Returning a dictionary of ndarray causes memory le

2019-08-06 12:15发布

问题:

I am writing a c++ module for python. It takes a image, does some processing and returns a dictionary of images. I am having memory leaks which I can't figure out why..

I use opencv-ndarray-conversion to convert between cv::Mat and numpy.ndarray

I use Boost.Python to convert c++ code to python module.

I use the following python code to test the c++ module, while running htop to check the memory usage.

import cv2
import this_cpp_module

for i in xrange(100000):
    img = cv2.imread('a_640x480x3_image.png')
    ret = this_cpp_module.func(img)
    #this 'func' is mapping to one of the following c++ functions, using Boost.Python:
    #    func1, func2 or func3.

1, Converting the image does not cause memory leaks

using namespace boost::python;
PyObject * func1(PyObject *image)
{
    NDArrayConverter cvt;
    cv::Mat mat;
    mat = cvt.toMat(image);
    PyObject* ret = cvt.toNDArray(mat);
    return ret;
}

2, Constructing a dictionary and putting the image into it do not cause memory leaks

using namespace boost::python;
dict func2(PyObject *image)
{
    dict pyDict;    
    object objImage(handle<>(borrowed(image)));
    pyDict[std::string("key")] = objImage;    
    return pyDict;
}

3, But combining them causes the memory leaks (around 1MB per loop)
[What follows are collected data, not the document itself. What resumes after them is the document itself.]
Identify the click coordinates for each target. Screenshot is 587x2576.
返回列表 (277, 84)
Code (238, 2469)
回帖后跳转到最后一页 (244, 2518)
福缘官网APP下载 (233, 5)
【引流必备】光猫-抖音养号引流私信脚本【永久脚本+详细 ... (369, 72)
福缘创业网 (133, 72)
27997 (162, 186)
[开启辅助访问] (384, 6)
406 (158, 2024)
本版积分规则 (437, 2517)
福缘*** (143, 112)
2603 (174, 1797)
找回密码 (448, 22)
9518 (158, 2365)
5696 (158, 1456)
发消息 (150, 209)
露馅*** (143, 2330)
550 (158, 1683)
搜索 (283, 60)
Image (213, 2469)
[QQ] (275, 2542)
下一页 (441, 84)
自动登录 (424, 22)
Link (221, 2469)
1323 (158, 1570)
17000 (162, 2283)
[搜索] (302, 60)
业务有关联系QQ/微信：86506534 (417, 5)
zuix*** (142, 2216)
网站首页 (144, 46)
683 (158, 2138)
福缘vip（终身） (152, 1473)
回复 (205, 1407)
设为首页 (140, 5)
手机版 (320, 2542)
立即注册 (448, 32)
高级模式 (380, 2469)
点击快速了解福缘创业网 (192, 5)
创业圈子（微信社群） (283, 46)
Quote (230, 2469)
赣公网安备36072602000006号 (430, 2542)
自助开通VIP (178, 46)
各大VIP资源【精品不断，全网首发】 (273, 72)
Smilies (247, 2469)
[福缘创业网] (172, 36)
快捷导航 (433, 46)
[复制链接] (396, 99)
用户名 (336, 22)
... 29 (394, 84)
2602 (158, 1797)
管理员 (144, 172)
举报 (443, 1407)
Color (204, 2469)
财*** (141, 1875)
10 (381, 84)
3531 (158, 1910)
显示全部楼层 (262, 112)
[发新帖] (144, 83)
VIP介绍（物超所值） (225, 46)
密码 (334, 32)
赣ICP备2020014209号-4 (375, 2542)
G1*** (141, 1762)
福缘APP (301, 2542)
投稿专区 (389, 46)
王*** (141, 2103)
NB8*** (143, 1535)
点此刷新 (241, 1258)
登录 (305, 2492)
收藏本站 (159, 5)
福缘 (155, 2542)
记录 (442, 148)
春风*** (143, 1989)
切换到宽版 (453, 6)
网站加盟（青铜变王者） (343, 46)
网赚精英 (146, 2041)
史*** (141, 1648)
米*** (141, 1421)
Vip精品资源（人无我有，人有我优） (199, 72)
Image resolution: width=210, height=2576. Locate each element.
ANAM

dict func3(PyObject *image)
{
    return func2(func1(image));
}

I cannot figure it out. Everything seems to be correct to me but combining them together just causes this problem.

回答1:

The leak is a result of func3() never properly disposing the temporary owned reference returned by func1(). To resolve this, func3() needs to do one of the following:

  • Explicitly invoke Py_DECREF() on the owned reference returned from func1() before returning from func3().
  • Manage the value returned by func1() with a boost::python::handle, as it will decrement the object's reference count when the handle is destroyed.
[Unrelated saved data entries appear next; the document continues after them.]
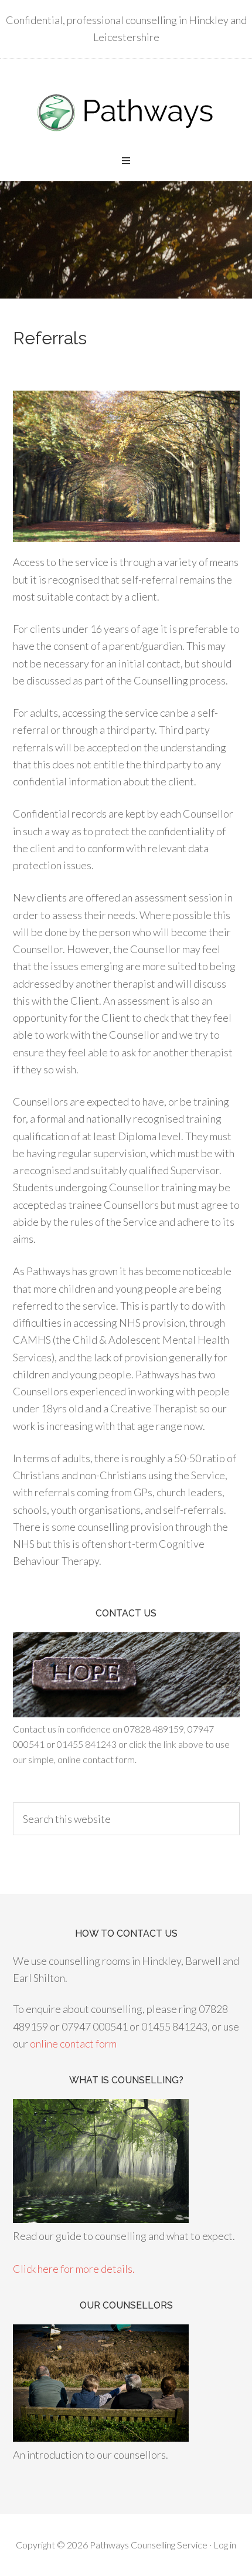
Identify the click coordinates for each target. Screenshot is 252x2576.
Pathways (126, 111)
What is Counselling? (126, 2080)
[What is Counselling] (101, 2218)
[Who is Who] (101, 2437)
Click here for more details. (74, 2268)
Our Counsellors (126, 2305)
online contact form (73, 2043)
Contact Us (126, 1613)
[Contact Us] (126, 1713)
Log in (224, 2544)
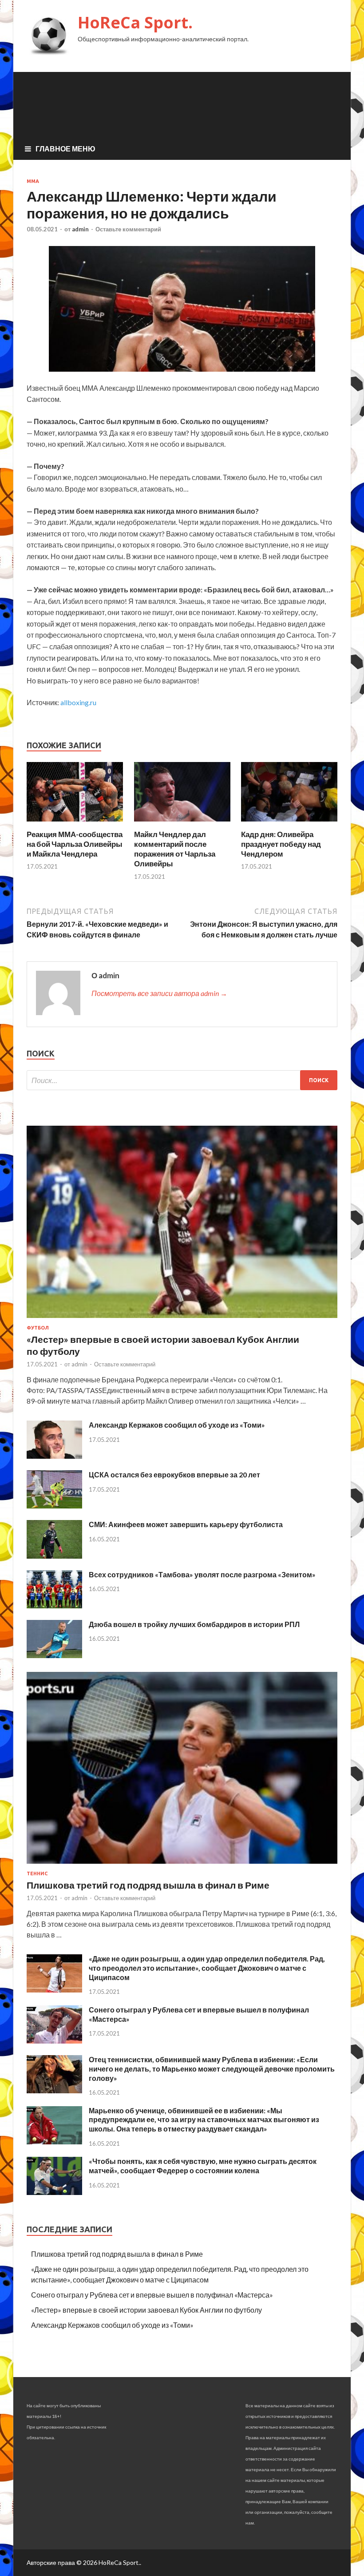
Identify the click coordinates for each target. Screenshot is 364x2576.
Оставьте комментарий (128, 229)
For example, func3() could be written as:

boost::python::dict func3(PyObject* image)
{
  // func1() returns an owned reference, so create a handle to keep the
  // object alive for at least as long as the handle remains alive.  The
  // handle will properly dispose of the reference.
  boost::python::handle<> handle(func1(image));
  return func2(handle.get());
}

For details on the original problem, when func1() returns, the returned object has a reference count of 1. Upon returning from func2() and func3(), the object has a reference count of 2. When the dict returned from func3() is destroyed, the object initially returned from func1() will have its reference count decremented by 1, resulting in the leaked object having a reference count of 1.
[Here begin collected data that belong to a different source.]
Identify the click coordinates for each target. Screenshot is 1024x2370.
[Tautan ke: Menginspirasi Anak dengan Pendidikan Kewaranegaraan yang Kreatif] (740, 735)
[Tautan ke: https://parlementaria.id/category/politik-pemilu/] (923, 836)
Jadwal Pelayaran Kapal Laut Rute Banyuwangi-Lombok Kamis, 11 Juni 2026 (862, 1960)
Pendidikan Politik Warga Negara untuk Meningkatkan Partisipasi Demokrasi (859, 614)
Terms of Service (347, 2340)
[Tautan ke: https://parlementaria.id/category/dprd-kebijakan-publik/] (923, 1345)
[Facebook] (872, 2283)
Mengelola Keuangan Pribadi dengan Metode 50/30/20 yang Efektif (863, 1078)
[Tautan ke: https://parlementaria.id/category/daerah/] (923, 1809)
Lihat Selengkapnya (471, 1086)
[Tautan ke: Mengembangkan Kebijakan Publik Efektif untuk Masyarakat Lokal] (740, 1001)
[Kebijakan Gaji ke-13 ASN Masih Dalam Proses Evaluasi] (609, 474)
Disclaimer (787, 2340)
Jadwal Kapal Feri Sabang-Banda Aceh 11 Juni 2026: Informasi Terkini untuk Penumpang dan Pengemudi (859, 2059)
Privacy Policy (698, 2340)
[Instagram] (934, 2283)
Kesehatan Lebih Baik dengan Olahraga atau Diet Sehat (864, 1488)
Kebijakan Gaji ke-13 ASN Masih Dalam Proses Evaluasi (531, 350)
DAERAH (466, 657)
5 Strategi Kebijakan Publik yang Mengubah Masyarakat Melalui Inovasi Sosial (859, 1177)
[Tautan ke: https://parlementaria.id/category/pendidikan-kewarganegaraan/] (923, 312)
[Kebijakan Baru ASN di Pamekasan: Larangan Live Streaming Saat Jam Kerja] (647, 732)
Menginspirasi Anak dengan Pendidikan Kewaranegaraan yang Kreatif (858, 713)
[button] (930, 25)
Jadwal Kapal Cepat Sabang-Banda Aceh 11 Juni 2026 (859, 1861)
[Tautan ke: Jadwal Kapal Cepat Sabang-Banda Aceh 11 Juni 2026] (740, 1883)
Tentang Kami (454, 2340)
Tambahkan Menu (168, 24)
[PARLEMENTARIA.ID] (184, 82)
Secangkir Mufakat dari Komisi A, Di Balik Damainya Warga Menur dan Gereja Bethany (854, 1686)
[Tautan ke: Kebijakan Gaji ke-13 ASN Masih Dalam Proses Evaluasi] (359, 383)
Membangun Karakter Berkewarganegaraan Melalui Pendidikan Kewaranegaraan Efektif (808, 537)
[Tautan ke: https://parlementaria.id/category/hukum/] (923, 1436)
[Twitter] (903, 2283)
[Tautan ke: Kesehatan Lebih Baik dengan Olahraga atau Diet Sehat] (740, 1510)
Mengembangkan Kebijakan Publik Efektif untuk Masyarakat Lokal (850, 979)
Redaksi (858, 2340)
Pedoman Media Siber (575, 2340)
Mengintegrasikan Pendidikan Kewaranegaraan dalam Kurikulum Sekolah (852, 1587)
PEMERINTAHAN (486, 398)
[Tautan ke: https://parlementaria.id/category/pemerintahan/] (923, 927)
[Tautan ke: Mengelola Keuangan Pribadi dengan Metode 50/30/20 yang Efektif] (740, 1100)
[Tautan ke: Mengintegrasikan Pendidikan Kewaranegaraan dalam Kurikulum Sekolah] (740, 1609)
Here is a complete minimal example based on the original code:

#include <boost/python.hpp>

PyObject* func1(PyObject*)
{
  return PyList_New(0);
}

boost::python::dict func2(PyObject* obj)
{
  namespace python = boost::python;
  python::dict dict;
  python::handle<> handle(python::borrowed(obj));
  dict[std::string("key")] = python::object(handle);
  return dict;
}

boost::python::dict func3(PyObject* obj)
{
  // Fails to properly dispose of the owned reference returned by func1(),
  // resulting in a leak.
  return func2(func1(obj));
}

boost::python::dict func4(PyObject* obj)
{
  // func1() returns an owned reference, so create a handle to keep the
  // object alive for at least as long as the handle remains alive.  The
  // handle will properly dispose of the reference.
  boost::python::handle<> handle(func1(obj));
  return func2(handle.get());
}

BOOST_PYTHON_MODULE(example)
{
  namespace python = boost::python;
  python::def("func1", &func1);
  python::def("func2", &func2);
  python::def("func3", &func3);
  python::def("func4", &func4);
}

Interactive usage:

>>> from sys import getrefcount
>>> import example
>>> x = example.func1(None)
>>> assert(2 == getrefcount(x)) # refs: x and getrefcount
>>> d = example.func2(x)
>>> assert(3 == getrefcount(x)) # refs: x, d["key"], and getrefcount
>>> d = None
>>> assert(2 == getrefcount(x)) # refs: x and getrefcount
>>> d = example.func3(None)
>>> x = d["key"]
>>> assert(4 == getrefcount(x)) # refs: x, d["key"], getrefcount, and one leak
>>> d = None
>>> assert(3 == getrefcount(x)) # refs: x, getrefcount, and one leak
>>> d = example.func4(None)
>>> x = d["key"]
>>> assert(3 == getrefcount(x)) # refs: x, d["key"], and getrefcount
>>> d = None
>>> assert(2 == getrefcount(x)) # refs: x and getrefcount